Wednesday, November 15, 2006

Not So Colorless; Not So Green

When Chomsky decided to illustrate the separation of syntax from semantics he created a sentence that he believed could not have a sensible meaning.

Colorless green ideas sleep furiously.

Many introductory syntax courses continue to offer on this famous illustration. Many semantics courses are just as sure to point out that the semantics are in fact quite easy to expand. We look at a metaphorical use of 'colorless' meaning boring or insipid; we take 'green' to mean young or undeveloped; we think of 'ideas' as the exchange of plans and policies, and the attitudes towards them from various member of some committee; we use 'sleep' as a form of silence or dormancy--perhaps the time when the committee votes to table the issue; and we use furiously to indicate the seething emotions and the planning and plotting that the contentious factions in this tense conference room where people are making stupid suggestions and wasting time.

...for instance.

But it makes his point. I like another form of separation from semantics. The paradox. There is a necessary schism between text and meaning in the following:

1. Don't do what this sentence is telling you to do.

2. Disagree with this sentence, okay.

3. This sentence is not meant for you.

The extension of "this" can be a sentence before or after the one that contains the word. If we read a haiku in class and I ask "So does this do a good job with the seventeen syllable limit?" I'm more likely asking about the poem and not the sentence while I'm speaking it. Or if I say "hey listen to this one-liner" I should probably say a second line. But if 'this' refers the sentence in which it's used we have an imposed semantic disconnect.

At least one crucial word in sentence 1 has no semantic extension: "what." I might even claim that "telling" has lost all rights to its claim because it functions in a sentence that has rendered the verb incapable. The sentence tells me something that cannot be--therefore it is not telling me anything. Since telling and not-telling cannot be the same thing there can be no semantic quality to the word. But now I'm realizing that I've paid too much attention to Beowulf this term and I've forgotten how to talk about semantics.

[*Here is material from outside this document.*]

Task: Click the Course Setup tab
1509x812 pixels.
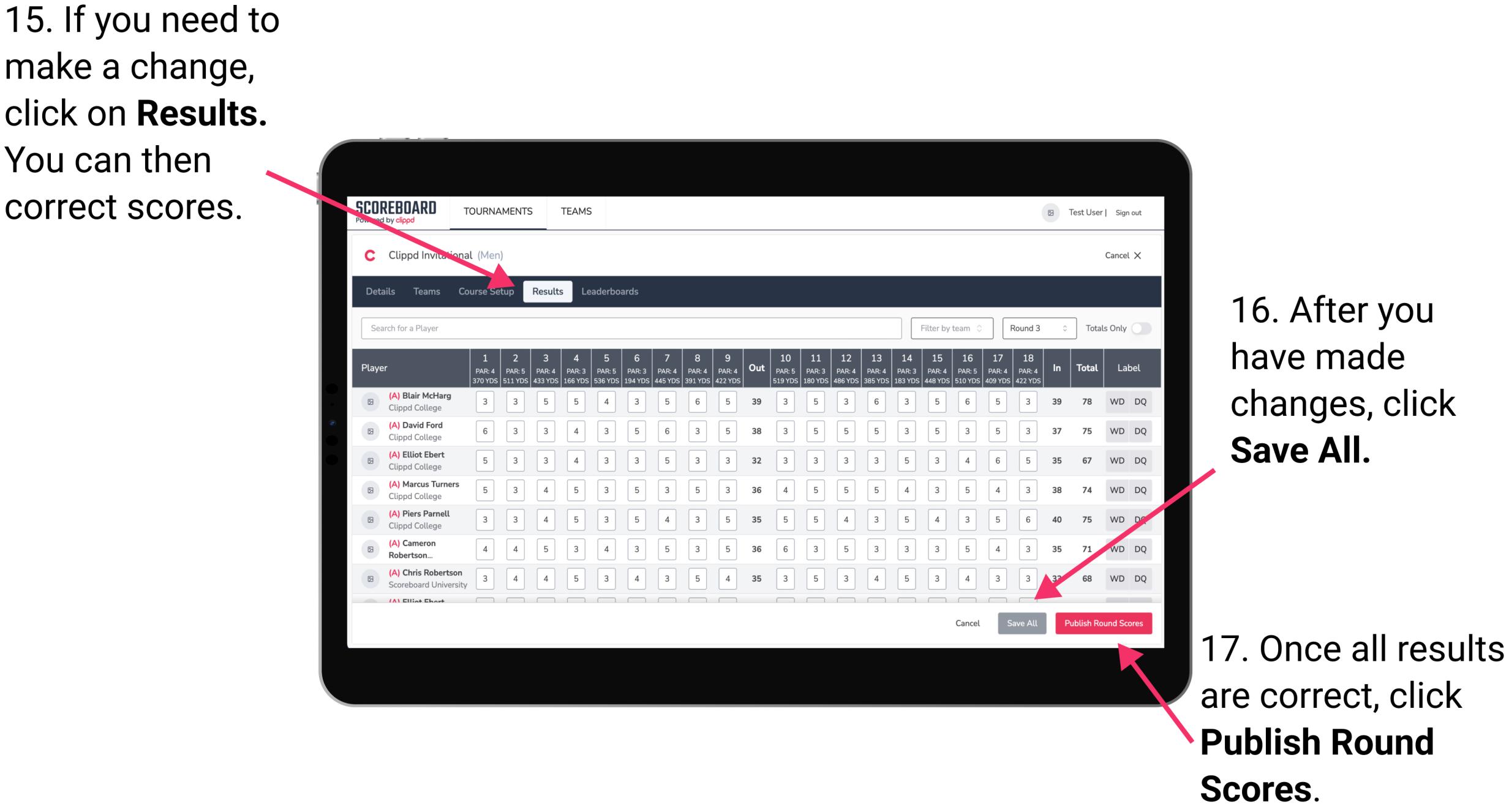Action: click(486, 291)
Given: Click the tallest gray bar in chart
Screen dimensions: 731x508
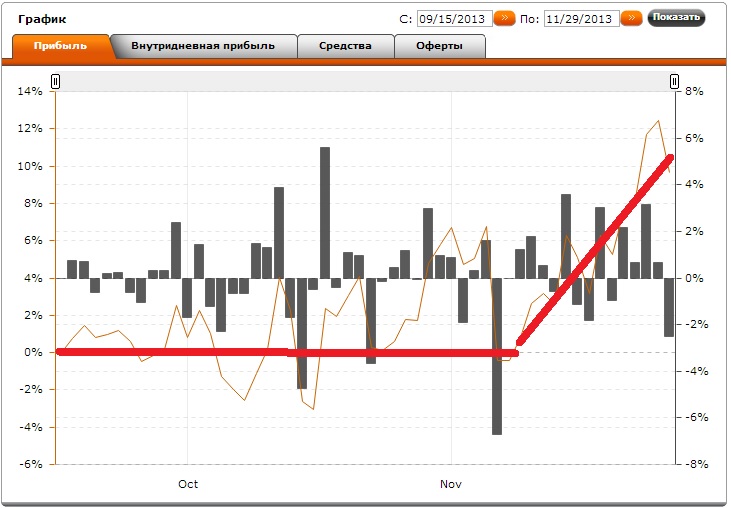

Some semantic textbooks are fond of the phrase "in all possible worlds." Is this like the mathematical employment of imaginary to label the square root of a negative number? We say it's imaginary because it can't exist--but by saying that it has a quality, imaginary, we've created an entity that can be defined, and therefore exists.

The last word of this sentence is not here.

3 comments:

  1. Is the word missing from your last sentence yet?

    ReplyDelete
  2. Oh, that's clever, Daniel. Good one.

    ReplyDelete
  3. The last word could be "now."

    The last word of this sentence is not here now.